On the other hand, when observing the results for ϵ_{Axol, max} (Figure 5), no difference could be detected between the constrained and unconstrained configuration, meaning that in our model the differences in bundle kinematics do not translate into differences at the axolemmal level. Figure 5, (first row), shows overlapping results between the constrained and free MTs conditions. It is worth noting from the fringe plots in Figure 5 (second, third row) the non homogeneous strain distribution on the axolemma. Despite being little dependent on the constraint enforced on the MTs, this strain concentration gets more evident with the increase of strain rate.

FIGURE 5

Figure 5. Maximum von Mises (VM) strain in the axolemma (first row) computed when stretching the whole axon up to ε_axon = 30% at strain rates $\dot{ε} = 0.001 s^{- 1}$ , $\dot{ε} = 0.1 s^{- 1}$ , and $\dot{ε} = 1 s^{- 1}$ from left to right. Plots show the results obtained considering a realistic bundle kinematic (free MTs) and a simplified one (constrained MTs). Solid line and shaded areas represent respectively the mean value and the standard deviation computed over a family of 10 models. On the second and third row, fringe plots for one of the models show the strain distribution in the axolemma at ε_axon = 30%, respectively in the free and constrained MTs configuration.

3.2. Strain Rate Effect on Maximum Compartmental Strains

To fulfill the second aim of the study, high strain rate simulations were performed considering a simplified bundle kinematic. Figure 6 depicts maximum VM strains in MTs and axolemma compartment averaged over the family of 10 models. An increase in strain rate causes almost no increase in both MTs and axolemmal values when considering strain rates spanning the quasi-static interval (0.001−0.1s⁻¹). However, as soon as the applied strain rate enters the dynamic regime, ϵ_{MTs, max} considerably increases. In particular, it is found that this quantity grows with the power of the strain rate. Figure 7 shows ϵ_{MTs, max} as a function of strain rate. Means over 10 data points (one for each of the 10 models for each strain and strain rate) are depicted as colored dots with error bars representing the data standard deviation, whereas greyscale lines represent the power-law fit ( $ϵ_{M T s, m a x} = a {\dot{ϵ}}_{a x o n}^{b}$ ) at different strain magnitudes. Fitting parameters were derived with a nonlinear least squared regression in MATLAB and are reported in Table 2.

FIGURE 6

Figure 6. Average (over 10 models) maximum von Mises strain in the MTs bundle (left) and in the axolemma (right) computed when stretching the whole axon up to ε_axon = 30% at different strain rates ranging from the quasi-static to high dynamic regime.

FIGURE 7

Figure 7. Maximum MTs strains as a function of applied strain rate.
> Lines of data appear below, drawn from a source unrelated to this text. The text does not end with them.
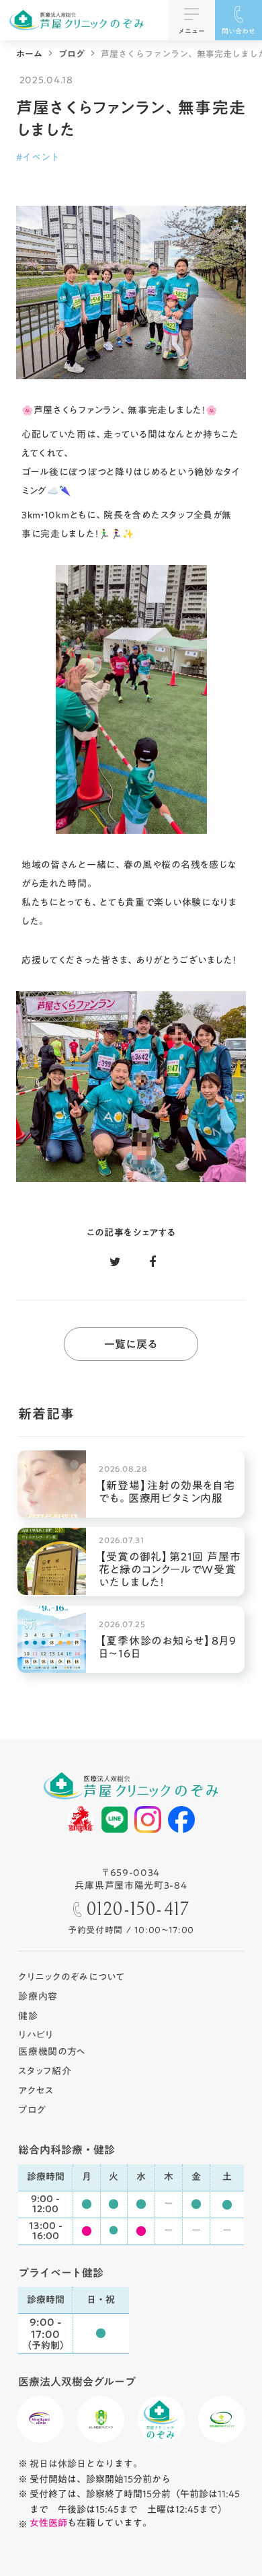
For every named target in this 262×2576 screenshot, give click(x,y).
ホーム (29, 54)
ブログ (71, 54)
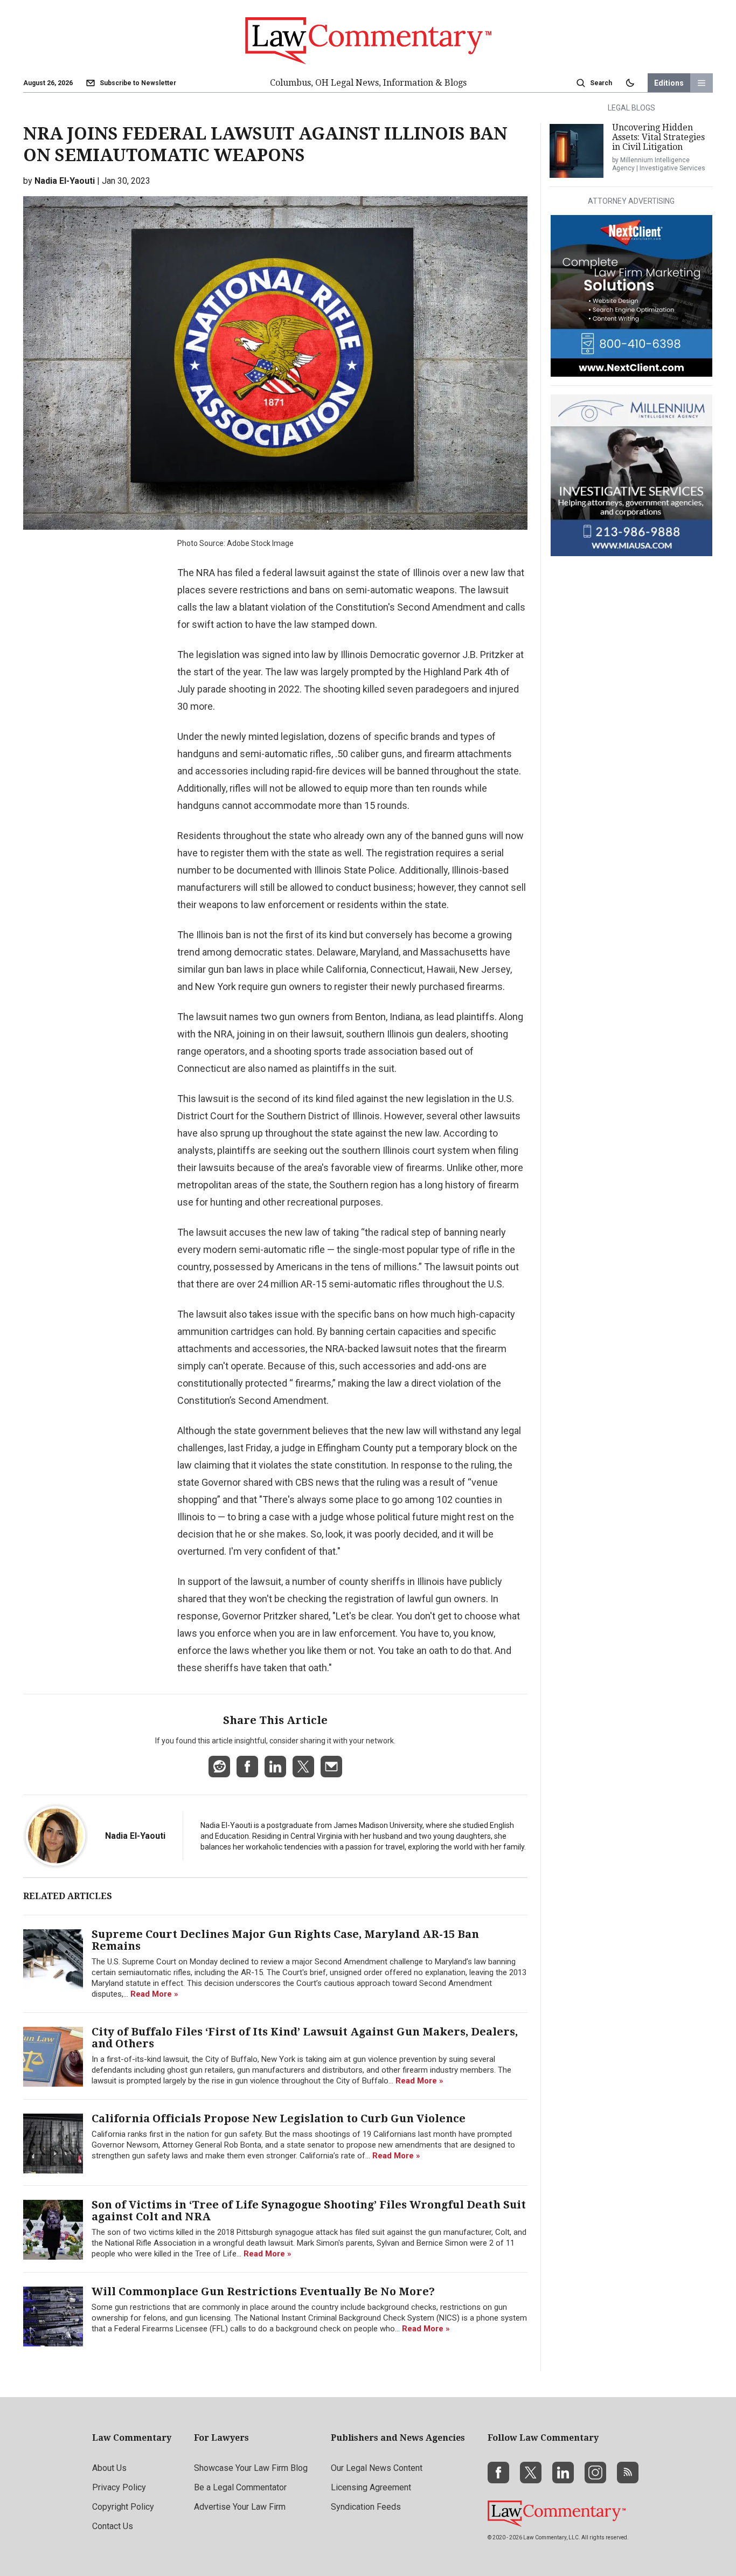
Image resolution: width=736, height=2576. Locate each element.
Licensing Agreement (371, 2487)
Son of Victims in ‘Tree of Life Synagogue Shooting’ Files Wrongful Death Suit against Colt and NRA (309, 2210)
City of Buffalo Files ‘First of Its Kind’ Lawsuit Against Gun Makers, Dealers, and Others (305, 2037)
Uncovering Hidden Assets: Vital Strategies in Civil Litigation (658, 137)
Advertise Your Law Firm (240, 2507)
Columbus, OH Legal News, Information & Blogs (368, 83)
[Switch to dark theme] (630, 83)
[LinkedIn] (563, 2472)
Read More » (154, 1994)
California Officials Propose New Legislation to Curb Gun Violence (279, 2118)
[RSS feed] (627, 2472)
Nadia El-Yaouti (135, 1836)
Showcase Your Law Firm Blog (251, 2468)
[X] (530, 2472)
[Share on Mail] (331, 1766)
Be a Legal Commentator (240, 2487)
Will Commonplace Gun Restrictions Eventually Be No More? (263, 2291)
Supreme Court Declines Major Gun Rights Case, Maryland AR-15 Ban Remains (285, 1940)
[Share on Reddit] (219, 1766)
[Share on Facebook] (247, 1766)
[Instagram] (595, 2472)
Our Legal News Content (376, 2468)
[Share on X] (303, 1766)
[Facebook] (498, 2472)
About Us (109, 2468)
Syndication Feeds (366, 2507)
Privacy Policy (119, 2487)
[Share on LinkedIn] (275, 1766)
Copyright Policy (123, 2507)
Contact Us (112, 2526)
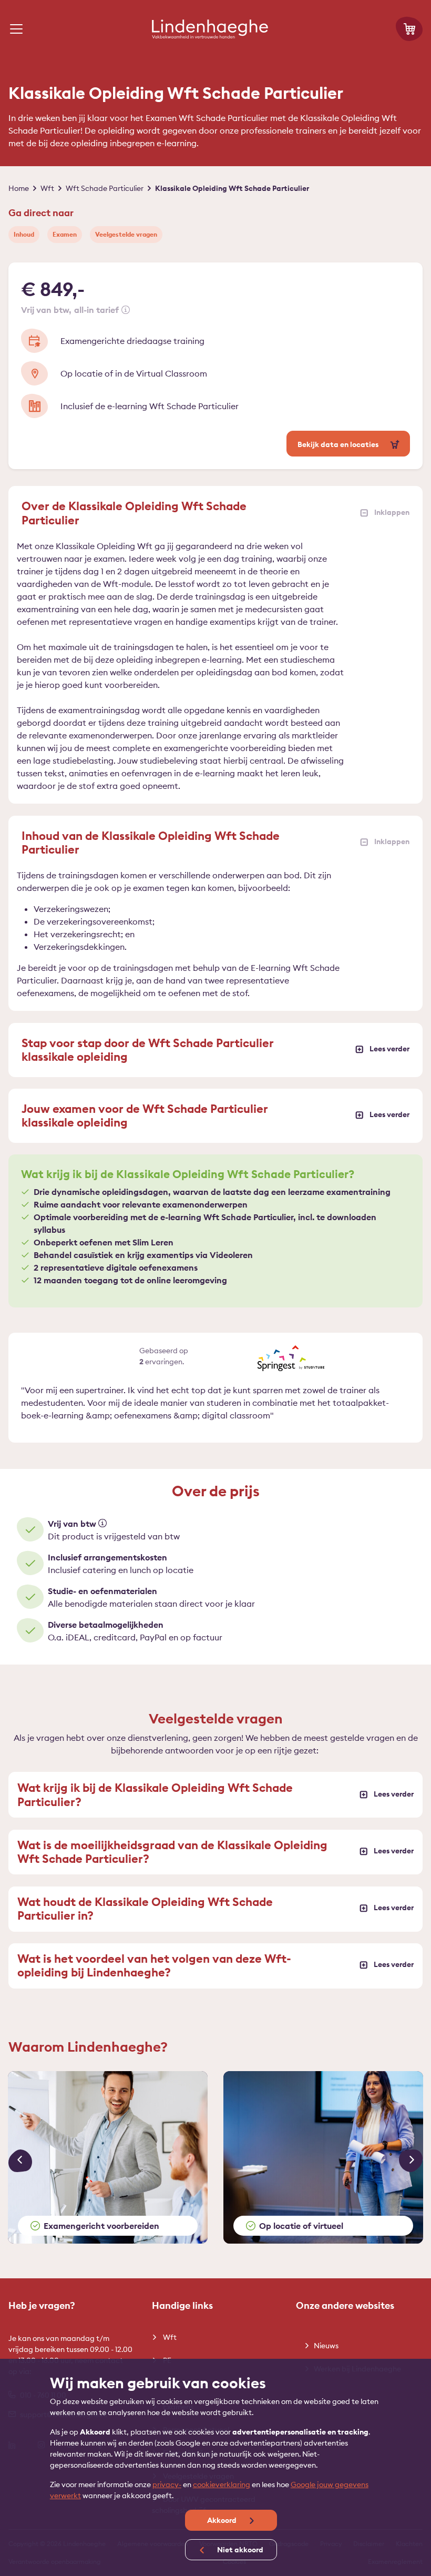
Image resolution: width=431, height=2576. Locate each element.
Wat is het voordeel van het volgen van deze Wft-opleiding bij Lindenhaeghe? (154, 1965)
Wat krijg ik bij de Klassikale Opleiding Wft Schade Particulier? (155, 1794)
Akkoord (222, 2520)
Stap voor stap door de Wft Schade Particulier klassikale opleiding (148, 1050)
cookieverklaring (221, 2484)
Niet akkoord (239, 2549)
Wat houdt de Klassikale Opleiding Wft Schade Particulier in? (145, 1908)
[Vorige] (20, 2161)
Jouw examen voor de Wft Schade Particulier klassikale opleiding (145, 1115)
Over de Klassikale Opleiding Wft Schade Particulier (134, 513)
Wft (169, 2337)
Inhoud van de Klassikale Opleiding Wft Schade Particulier (151, 842)
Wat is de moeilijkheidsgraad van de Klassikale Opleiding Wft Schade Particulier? (172, 1852)
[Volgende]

Color dots represent the data points. Gray-scale lines where produced by fitting the data with a power law with parameters in the following Table.

TABLE 2

Table 2. Power Law fit parameters.

In Figure 8 (left) the maximum thinning of the membrane-cortex complex is displayed as a function of the applied global strain. Results are shown only for the dynamic simulations as maximum thinning is an effect of interest as a potential injury metric for dynamics loading scenario. It can be noted that the elements of the axolemma complex that undergo maximum thinning experience a thickness reduction of the 40% when the axon is stretched up to a global strain of the 30%. With the increase of strain rate from $\dot{ϵ} = 1 s^{- 1}$ to $\dot{ϵ} = 10 s^{- 1}$ there is an additional 5% thickness decrease. This trend is inverted as the strain rate is further increased. Moreover, from visual inspection of the simulation results, maximum thinning occurs in correspondence of the minimum MTs overlap (or maximum MTs distancing), that is where the bundle becomes “slack” (Figure 8, right). In each of the simulations a weak spot such as the one here described appears within the 8μm-long model.

FIGURE 8

Figure 8. (Left) Evolution of the maximum thinning of the axolemma-actin complex (averaged over the family of 10 models) when the axon is stretched up to ϵ_axon = 30% in dependence of strain rate. (Right) Final configuration of model 4 (a) and 2 (b). Insets qualitatively show the correspondence of maximum thinning of the membrane and least MTs overlap.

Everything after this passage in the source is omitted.